START DOCUMENT TEXT

NHS recovery: a new mountain to climb

by David Bailey

Doctors in Wales face a new and monumental challenge without a chance to breathe

Last reviewed: 5 May 2021
david bailey

Thanks to the successful vaccination programme and significantly lower COVID-19 community infection rates a glimmer of hope has emerged that some sort of normal is on the horizon.

Whilst this is a moment to recognise the tireless dedication and sacrifices made by our NHS workforce in Wales, we face a new and ongoing challenge without a chance to draw breath. As Wales recently marked a record number of patients (500,000) waiting for treatment we’re reminded of the huge mountain we are facing and quite frankly we’re all exhausted.

No one is more concerned than doctors about patients living in pain and discomfort whilst they wait for treatment but if we’re to deliver our very highest standard of care and tackle this enormous backlog we need to prioritise the health and wellbeing of the NHS workforce in Wales and ensure those delivering care can rest and recuperate.

This is no more evident than in our recent COVID tracker survey, key findings included…

  • 55% of doctors responding said that they had felt significantly higher levels of fatigue compared to the time before the pandemic
  • 50% said they had been impacted by staff sickness due to COVID-19
  • An alarming 80% had reduced or absolutely no access to breaks
  • 45% said they had nowhere to go to relax or take a break
  • 31% have not been paid for or are awaiting payment for overtime.

END DOCUMENT TEXT
START RECORDS PROVIDED

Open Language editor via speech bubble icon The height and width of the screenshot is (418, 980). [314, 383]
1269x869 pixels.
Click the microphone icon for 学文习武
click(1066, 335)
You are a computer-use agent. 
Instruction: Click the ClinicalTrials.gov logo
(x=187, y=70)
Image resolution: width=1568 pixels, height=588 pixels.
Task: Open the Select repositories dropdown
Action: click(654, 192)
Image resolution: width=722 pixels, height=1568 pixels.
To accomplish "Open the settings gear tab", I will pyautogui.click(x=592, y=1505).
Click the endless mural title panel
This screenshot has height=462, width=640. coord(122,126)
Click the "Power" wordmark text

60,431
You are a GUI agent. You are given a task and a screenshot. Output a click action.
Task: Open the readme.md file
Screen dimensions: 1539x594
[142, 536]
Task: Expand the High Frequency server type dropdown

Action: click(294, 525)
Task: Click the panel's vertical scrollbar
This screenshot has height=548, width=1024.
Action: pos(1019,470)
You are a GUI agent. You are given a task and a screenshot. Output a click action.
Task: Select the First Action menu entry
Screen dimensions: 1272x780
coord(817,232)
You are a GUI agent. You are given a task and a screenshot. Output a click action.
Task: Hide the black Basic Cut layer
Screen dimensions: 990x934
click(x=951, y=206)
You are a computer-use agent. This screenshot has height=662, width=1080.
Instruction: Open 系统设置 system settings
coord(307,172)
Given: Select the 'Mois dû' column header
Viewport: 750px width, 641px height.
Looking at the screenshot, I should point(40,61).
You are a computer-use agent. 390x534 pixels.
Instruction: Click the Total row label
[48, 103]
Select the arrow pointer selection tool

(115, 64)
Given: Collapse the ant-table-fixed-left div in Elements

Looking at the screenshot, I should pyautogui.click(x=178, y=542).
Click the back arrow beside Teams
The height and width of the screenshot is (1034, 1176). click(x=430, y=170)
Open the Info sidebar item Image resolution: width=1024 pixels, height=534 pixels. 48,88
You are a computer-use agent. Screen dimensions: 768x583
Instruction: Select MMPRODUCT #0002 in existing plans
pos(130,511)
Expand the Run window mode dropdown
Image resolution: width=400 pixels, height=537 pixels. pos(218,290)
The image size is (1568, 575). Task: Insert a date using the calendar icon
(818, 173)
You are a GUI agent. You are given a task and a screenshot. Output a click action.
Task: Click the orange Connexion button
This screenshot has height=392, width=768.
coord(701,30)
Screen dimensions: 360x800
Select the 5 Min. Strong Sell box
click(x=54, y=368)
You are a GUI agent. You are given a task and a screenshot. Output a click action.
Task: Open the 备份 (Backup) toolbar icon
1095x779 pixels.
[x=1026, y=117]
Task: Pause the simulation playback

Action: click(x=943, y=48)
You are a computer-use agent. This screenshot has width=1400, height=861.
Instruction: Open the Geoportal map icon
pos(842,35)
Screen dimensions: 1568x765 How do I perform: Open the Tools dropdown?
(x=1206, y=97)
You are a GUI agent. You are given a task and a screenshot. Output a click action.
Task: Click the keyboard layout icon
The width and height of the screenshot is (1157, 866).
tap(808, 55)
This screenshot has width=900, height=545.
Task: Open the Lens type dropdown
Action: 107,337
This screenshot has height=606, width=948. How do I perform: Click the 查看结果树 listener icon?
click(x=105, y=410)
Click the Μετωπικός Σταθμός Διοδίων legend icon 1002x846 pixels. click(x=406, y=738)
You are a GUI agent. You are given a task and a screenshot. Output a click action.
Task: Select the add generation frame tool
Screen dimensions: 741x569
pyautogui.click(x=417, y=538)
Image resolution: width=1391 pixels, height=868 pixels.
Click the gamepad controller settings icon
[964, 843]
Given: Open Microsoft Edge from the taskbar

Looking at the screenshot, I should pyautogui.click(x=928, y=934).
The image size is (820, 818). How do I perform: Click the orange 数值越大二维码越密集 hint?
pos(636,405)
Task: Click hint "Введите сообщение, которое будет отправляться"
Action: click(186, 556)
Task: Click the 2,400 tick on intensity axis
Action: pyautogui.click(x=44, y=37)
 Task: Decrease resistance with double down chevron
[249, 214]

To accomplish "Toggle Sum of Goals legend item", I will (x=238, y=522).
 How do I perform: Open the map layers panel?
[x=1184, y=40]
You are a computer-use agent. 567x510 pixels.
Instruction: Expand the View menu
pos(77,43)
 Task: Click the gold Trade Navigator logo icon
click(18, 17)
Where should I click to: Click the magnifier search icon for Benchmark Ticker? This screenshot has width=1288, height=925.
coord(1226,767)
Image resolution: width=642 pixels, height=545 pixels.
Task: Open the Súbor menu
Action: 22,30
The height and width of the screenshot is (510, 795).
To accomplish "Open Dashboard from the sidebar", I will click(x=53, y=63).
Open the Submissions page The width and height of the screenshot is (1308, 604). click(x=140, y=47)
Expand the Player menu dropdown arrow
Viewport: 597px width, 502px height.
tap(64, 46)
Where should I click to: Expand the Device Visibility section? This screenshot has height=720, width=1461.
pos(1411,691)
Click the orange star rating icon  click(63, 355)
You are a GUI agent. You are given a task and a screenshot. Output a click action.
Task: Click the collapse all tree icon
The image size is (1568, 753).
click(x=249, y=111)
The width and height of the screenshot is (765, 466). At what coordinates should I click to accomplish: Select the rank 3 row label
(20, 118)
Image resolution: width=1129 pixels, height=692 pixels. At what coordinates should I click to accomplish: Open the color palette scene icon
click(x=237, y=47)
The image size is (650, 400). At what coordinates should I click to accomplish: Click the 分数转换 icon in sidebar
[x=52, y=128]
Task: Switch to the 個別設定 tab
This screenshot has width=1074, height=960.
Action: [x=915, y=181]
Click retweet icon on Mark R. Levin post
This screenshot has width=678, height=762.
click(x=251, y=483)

END RECORDS PROVIDED

STUDY QUESTIONS:
**1)** Reproduce the passage of the NHS recovery article from "Last reviewed: 5" up to and including "on the horizon.".
**2)** Answer these questions from the NHS recovery article.
(a) On what date was the article last reviewed?
(b) What record number of patients in Wales were recently waiting for treatment?
(c) What percentage of doctors in the survey had reduced or no access to breaks?
The records are separate material, unrelated to the NHS recovery article.

OUTPUTS FOR THE TASKS:
**1)**
Last reviewed: 5 May 2021
david bailey

Thanks to the successful vaccination programme and significantly lower COVID-19 community infection rates a glimmer of hope has emerged that some sort of normal is on the horizon.

**2)**
(a) 5 May 2021
(b) 500,000
(c) 80%